Closing Arguments: Sotomayor vote based on ideology, not race
A nominee of impeccable credentials (Princeton, Yale law) and substantial experience on the federal appeals court is nominated to the Supreme Court. The judge receives a party-line vote in committee, and many in the opposition party reject the appointment when the full Senate votes.
A nominee of impeccable credentials (Princeton, Yale law) and substantial experience on the federal appeals court is nominated to the Supreme Court. The judge receives a party-line vote in committee, and many in the opposition party reject the appointment when the full Senate votes.
Have partisanship and bias suddenly infected our judiciary? Hardly. Sonia Sotomayor, meet Samuel Alito. And therein lies the true tale of the politicization of the Supreme Court appointments process.

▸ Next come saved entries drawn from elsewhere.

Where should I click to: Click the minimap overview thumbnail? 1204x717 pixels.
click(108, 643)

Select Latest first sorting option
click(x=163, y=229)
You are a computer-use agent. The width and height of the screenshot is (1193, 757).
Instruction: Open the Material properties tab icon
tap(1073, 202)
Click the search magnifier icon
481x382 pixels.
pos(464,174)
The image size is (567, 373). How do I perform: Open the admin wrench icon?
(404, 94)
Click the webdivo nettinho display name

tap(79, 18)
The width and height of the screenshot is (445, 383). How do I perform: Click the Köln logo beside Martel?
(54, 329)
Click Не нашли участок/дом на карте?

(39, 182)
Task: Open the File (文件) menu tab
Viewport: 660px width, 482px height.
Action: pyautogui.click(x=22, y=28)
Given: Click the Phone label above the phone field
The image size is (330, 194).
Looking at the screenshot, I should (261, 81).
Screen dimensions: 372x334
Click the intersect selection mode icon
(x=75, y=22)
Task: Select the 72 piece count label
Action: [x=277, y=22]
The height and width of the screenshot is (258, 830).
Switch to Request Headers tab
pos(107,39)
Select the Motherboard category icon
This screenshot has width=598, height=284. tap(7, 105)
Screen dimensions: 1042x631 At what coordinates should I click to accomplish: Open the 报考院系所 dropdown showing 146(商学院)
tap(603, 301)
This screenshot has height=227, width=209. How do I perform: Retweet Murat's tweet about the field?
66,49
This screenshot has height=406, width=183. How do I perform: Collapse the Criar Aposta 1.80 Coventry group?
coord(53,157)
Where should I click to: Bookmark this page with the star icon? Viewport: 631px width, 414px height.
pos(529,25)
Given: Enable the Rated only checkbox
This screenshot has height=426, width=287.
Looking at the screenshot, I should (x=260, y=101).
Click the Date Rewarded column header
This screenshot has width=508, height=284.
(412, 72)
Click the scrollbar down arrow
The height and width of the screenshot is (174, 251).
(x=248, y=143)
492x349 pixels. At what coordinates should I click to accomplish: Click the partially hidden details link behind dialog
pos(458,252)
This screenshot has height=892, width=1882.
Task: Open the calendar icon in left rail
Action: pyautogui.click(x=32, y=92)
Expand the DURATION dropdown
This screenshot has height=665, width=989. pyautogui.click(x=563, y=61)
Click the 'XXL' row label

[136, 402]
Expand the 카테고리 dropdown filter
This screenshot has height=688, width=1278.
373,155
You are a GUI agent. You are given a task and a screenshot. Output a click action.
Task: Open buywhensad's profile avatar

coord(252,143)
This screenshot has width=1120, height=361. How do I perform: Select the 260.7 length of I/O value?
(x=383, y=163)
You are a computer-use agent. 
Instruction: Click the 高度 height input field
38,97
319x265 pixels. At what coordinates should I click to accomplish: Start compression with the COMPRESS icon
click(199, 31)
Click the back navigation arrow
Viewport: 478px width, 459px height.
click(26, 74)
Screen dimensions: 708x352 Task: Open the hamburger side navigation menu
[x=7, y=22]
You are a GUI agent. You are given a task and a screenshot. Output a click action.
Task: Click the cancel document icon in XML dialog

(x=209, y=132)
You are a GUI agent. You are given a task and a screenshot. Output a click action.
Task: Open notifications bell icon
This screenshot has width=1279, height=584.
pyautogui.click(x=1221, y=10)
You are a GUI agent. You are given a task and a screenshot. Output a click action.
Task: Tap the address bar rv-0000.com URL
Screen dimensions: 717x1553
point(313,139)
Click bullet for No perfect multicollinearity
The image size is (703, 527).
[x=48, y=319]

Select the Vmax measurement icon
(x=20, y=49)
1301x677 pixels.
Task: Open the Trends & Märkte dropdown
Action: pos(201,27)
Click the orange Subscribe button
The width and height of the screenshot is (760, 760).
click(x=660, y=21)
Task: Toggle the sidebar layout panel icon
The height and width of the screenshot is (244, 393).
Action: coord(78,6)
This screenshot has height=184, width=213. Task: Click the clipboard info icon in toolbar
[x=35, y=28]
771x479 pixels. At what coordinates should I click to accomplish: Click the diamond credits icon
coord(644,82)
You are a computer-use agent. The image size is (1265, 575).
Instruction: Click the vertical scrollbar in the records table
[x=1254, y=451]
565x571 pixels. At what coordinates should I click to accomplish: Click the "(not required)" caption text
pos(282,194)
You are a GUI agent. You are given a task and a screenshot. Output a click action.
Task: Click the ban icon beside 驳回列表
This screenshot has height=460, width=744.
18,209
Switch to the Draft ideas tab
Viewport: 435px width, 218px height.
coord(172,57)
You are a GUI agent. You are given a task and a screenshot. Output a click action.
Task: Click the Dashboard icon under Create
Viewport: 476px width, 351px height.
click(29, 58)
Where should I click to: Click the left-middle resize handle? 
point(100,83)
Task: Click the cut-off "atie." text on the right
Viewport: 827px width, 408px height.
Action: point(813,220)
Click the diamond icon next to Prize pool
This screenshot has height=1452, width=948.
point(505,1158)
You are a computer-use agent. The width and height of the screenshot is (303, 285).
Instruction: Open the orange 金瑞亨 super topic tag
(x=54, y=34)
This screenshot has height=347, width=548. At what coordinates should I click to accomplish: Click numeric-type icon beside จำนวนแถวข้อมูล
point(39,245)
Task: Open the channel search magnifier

Last week, the Judiciary Committee forwarded the Sotomayor nomination to the full Senate on a 13-6 vote. Many Republicans have already said they will oppose her nomination when the Senate votes this week. Yet Sotomayor is not so different politically than the last two Democratic nominees - Justices Ruth Bader Ginsburg and Stephen G. Breyer, who received broad bipartisan support.
To see how things have changed, look at Orrin G. Hatch (R., Utah).
Hatch's opposition to Sotomayor in committee was his first vote against a Supreme Court nominee in his 32-year Senate career. Having once worked for Hatch, I know that he wants to give presidents the benefit of the doubt. However, he was troubled by Sotomayor's "wise Latina" comments, her willingness to import foreign law into constitutional interpretation, her cursory approval of a racial hiring program for firefighters in New Haven, Conn., and her incredible finding that the Second Amendment's right to bear arms - unlike almost every other freedom in the Bill of Rights - limits only against the federal government and not the states.
More than disagreement with the judge's views, Hatch's vote signaled frustration with the way Democrats have ruined the nominations process. Alito received no votes - zero - from Democrats on the Judiciary Committee in 2006, and Democrats filibustered his nomination before it was finally approved, 58-42.
Only four Democrats joined the Republican majority. News flash: Barack Obama was not one of them. He argued that senators could vote as they wished, based on "a judge's philosophy, ideology, and record" and without regard to the president's election.
In committee, Sotomayor actually did Alito one better, receiving a single Republican vote, from Lindsey Graham of South Carolina. No matter. Her defenders are attacking Republicans for politicizing the Supreme Court, and even threatening political retaliation.
"The lack of GOP support is profoundly unfortunate," said Arturo Vargas, executive director of the National Association of Latino Elected and Appointed Officials. "I believe Latino voters have developed quite a sophistication over the years, and they take note of who is supportive of their causes and community, and who is not."
This anger is misplaced. The Sotomayor vote is about ideology, not race. It is the culmination of decades of politicization of court appointments that was launched by Democrats with only fitful responses by Republicans.
In 1987, Senate Democrats voted down Robert Bork, a brilliant federal appeals judge and former Yale law professor, solely because of his legal views.
In 1991, the same crew ambushed Clarence Thomas (for whom I served as a law clerk) with outrageous claims of sexual harassment, and failed to stop his confirmation by only four votes.
In 2003, Democrats used the filibuster for the first time in U.S. history to oppose a slate of nominees to the lower courts - several of them minorities and women with high court potential.
Half of Senate Democrats voted against the nomination of John G. Roberts Jr., one of the finest Supreme Court lawyers of his generation, for chief justice in 2005.
For Republicans to simply defer to a president's pick now would amount to unilateral disarmament. The only way they can force a return to a sane process is to show Democrats that they are willing to respond tit-for-tat.
That won't stop the Sotomayor appointment, but it can reshape the debate on future nominees, which may not be that far off considering that five justices are age 72 or older.
In this week's vote, Republicans can use their "advice and consent" role not to attack Sotomayor, but to move constitutional law and the court in the right direction. They can demand nominees who reject the notion that the Constitution is a "living" document that changes along with society and who respect the right of the elected branches and the states to make most policy changes.
They can begin by focusing attention on the real culprit behind the politicization of the process: the Supreme Court itself.
The court now controls policy over subjects that many Americans hold most dear: abortion, affirmative action, religion in public life, even national security. Once the court removed many of these issues from the reach of Congress and the president, it was only natural that interest groups and politicians would shift the battle to the selection of justices.
To truly de-politicize the process, the president must select, and the Senate confirm, only justices who will remove politics from the court. But rarely does anyone in Washington want to reduce their own power.